-- Listed entries follows --

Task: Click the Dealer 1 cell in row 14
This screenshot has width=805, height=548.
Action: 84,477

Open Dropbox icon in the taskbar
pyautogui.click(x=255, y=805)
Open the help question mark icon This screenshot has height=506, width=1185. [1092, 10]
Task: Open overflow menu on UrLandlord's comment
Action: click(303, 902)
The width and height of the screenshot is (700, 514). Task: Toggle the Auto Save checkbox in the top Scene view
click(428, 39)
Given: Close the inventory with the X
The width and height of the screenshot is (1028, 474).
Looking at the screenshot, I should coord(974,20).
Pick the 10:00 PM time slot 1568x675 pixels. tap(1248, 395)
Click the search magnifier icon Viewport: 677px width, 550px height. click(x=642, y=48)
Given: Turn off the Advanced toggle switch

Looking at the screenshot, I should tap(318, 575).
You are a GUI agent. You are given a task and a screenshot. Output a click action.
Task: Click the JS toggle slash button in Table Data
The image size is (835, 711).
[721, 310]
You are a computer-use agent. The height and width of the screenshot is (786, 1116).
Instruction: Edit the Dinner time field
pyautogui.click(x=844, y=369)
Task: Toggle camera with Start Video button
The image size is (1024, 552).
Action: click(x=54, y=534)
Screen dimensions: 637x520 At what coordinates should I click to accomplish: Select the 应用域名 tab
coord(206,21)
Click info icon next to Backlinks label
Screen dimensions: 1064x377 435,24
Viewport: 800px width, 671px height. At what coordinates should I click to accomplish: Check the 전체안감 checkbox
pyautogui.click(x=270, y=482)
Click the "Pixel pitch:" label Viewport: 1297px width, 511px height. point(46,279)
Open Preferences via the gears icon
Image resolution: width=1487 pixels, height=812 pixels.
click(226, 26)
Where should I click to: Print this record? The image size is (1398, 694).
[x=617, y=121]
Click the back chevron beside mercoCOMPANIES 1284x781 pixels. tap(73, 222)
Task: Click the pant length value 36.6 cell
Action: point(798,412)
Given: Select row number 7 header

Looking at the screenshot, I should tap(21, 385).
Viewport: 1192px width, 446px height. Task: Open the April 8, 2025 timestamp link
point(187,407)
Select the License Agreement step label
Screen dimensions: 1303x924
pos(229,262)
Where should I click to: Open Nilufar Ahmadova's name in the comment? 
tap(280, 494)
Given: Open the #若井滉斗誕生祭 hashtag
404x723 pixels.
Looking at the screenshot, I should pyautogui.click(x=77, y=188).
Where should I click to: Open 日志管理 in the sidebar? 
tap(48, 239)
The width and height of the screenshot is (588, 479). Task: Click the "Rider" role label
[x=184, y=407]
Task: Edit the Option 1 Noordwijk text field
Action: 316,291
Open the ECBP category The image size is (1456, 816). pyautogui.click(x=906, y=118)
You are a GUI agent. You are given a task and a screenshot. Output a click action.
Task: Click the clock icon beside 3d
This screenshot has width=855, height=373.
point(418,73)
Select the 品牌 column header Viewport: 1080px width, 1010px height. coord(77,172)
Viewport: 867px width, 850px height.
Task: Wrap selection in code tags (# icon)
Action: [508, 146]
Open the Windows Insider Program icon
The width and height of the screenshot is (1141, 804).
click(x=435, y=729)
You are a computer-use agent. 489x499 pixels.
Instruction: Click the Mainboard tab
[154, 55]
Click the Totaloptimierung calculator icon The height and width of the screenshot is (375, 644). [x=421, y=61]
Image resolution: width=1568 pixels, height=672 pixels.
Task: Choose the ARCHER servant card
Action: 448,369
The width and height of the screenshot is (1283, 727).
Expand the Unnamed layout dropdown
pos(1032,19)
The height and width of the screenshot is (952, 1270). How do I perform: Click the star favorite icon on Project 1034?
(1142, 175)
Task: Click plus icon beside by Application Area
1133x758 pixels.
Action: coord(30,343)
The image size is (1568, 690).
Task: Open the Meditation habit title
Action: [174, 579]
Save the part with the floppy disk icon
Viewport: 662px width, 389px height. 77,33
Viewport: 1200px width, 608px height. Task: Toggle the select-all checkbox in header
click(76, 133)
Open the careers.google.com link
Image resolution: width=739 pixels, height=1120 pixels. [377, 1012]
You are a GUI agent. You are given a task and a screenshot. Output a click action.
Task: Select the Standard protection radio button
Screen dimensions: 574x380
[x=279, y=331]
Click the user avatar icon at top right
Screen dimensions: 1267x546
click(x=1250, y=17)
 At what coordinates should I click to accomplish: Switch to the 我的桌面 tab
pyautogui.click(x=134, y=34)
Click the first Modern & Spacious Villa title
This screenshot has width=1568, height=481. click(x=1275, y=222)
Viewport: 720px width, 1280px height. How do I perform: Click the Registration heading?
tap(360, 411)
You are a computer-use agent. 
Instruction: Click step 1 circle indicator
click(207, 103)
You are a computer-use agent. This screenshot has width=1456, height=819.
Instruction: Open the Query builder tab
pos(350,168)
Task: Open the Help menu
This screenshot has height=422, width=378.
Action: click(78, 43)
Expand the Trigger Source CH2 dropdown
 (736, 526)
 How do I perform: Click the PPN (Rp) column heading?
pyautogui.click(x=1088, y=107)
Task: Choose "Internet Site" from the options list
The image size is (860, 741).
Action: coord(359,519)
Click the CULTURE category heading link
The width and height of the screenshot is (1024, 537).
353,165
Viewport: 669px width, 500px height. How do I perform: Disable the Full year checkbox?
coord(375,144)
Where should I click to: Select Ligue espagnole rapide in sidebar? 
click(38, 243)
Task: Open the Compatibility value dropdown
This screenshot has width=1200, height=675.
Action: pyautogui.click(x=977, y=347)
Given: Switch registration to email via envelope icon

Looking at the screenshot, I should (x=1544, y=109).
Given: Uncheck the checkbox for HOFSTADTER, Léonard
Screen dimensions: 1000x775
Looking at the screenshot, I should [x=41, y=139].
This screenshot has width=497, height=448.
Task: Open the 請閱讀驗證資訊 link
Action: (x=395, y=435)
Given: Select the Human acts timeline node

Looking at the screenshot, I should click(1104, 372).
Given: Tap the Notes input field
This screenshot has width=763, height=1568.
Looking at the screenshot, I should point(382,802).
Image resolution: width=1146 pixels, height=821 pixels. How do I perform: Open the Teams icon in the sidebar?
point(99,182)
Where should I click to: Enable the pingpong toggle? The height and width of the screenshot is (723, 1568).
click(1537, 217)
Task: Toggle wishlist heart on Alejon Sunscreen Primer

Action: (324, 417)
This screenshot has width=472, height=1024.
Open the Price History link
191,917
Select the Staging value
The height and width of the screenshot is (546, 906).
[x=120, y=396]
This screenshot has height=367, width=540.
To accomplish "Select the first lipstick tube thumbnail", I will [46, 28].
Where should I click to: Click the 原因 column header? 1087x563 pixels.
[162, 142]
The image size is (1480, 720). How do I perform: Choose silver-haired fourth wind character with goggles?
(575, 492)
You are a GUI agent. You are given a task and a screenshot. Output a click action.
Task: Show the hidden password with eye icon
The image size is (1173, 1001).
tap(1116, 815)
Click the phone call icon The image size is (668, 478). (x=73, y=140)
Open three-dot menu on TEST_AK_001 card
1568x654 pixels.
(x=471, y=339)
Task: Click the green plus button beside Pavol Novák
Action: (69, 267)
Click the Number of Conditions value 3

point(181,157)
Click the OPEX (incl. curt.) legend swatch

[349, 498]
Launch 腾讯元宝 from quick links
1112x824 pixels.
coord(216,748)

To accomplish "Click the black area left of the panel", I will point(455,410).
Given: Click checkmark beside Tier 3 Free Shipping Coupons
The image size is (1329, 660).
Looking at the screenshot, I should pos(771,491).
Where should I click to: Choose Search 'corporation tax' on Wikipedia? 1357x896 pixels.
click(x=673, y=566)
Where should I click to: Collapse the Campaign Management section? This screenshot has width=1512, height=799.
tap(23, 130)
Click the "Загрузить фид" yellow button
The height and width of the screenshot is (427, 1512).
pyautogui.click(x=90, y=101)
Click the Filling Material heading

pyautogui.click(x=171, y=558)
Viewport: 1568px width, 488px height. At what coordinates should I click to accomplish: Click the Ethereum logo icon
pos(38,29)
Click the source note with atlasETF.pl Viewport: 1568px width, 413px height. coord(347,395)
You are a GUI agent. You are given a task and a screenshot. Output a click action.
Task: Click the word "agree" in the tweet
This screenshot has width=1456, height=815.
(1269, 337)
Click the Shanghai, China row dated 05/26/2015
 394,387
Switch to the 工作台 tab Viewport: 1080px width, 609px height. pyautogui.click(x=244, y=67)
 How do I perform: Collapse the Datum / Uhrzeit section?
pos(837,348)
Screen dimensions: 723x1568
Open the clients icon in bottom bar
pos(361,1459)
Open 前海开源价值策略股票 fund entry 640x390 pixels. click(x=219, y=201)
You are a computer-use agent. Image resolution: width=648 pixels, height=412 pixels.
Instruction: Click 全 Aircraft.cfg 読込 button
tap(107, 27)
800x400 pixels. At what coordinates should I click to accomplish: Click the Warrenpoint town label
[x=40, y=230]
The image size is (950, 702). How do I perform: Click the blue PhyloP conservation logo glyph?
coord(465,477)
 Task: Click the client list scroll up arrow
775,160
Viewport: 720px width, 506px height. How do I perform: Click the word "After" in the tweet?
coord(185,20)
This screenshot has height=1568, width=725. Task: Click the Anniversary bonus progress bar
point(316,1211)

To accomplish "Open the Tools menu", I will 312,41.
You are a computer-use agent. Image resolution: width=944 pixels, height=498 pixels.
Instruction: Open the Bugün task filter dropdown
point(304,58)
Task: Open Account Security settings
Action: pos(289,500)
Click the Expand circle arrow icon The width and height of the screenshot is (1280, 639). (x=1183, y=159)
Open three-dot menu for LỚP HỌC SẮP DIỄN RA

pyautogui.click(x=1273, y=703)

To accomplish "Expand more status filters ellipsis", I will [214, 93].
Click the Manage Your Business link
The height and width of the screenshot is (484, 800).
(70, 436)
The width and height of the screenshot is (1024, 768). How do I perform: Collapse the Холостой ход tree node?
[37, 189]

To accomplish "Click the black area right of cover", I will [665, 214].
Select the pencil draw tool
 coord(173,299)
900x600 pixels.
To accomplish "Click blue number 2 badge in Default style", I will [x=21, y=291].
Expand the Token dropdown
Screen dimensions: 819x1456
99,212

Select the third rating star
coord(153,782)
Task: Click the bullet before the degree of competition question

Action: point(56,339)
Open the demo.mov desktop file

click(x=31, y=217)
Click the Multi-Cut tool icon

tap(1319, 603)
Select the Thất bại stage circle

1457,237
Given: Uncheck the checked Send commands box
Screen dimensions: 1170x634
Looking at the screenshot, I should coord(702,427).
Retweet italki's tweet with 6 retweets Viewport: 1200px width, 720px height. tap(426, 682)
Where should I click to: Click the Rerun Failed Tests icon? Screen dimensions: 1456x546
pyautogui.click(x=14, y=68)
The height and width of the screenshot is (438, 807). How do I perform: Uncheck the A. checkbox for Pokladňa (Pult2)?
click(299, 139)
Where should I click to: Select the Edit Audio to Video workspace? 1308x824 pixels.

-- Listed entries concluded --

What this task involves
Once the line with "Task: Click the word" is found in the records above, print exactly that line and every line after it through the line with "Screen dimensions: 723x1568".

Result below
Task: Click the word "agree" in the tweet
This screenshot has width=1456, height=815.
(1269, 337)
Click the Shanghai, China row dated 05/26/2015
 394,387
Switch to the 工作台 tab Viewport: 1080px width, 609px height. pyautogui.click(x=244, y=67)
 How do I perform: Collapse the Datum / Uhrzeit section?
pos(837,348)
Screen dimensions: 723x1568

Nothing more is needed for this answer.